(Listed entries begins)

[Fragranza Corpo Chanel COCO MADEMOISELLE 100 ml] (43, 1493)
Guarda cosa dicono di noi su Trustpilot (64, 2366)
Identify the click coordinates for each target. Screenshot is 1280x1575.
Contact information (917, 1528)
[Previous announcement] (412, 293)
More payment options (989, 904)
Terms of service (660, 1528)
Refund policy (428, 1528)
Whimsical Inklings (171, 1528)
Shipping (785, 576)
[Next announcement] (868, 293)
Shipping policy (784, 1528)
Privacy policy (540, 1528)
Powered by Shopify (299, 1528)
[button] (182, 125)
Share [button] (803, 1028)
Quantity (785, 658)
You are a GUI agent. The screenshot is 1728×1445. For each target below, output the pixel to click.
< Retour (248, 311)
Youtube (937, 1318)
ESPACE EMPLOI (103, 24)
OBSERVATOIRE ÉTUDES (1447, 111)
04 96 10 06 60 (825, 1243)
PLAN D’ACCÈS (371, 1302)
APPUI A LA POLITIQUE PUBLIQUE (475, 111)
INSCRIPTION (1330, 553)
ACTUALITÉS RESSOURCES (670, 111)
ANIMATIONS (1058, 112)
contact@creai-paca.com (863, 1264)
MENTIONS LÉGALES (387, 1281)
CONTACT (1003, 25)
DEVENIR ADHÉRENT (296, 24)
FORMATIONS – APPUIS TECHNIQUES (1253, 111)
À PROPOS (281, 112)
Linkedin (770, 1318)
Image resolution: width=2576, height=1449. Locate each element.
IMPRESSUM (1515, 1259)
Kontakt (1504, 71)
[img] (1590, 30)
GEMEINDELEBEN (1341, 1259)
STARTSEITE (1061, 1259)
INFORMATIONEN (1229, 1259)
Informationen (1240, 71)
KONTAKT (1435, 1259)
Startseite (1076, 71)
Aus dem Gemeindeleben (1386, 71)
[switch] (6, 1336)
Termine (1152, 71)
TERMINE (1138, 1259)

(Listed entries ends)

What you give back must be the stretch above, starting at the line with "Shipping policy (784, 1528)" and ending at the line with "MENTIONS LÉGALES (387, 1281)", copied exactly.

Shipping policy (784, 1528)
Privacy policy (540, 1528)
Powered by Shopify (299, 1528)
[button] (182, 125)
Share [button] (803, 1028)
Quantity (785, 658)
You are a GUI agent. The screenshot is 1728×1445. For each target below, output the pixel to click.
< Retour (248, 311)
Youtube (937, 1318)
ESPACE EMPLOI (103, 24)
OBSERVATOIRE ÉTUDES (1447, 111)
04 96 10 06 60 (825, 1243)
PLAN D’ACCÈS (371, 1302)
APPUI A LA POLITIQUE PUBLIQUE (475, 111)
INSCRIPTION (1330, 553)
ACTUALITÉS RESSOURCES (670, 111)
ANIMATIONS (1058, 112)
contact@creai-paca.com (863, 1264)
MENTIONS LÉGALES (387, 1281)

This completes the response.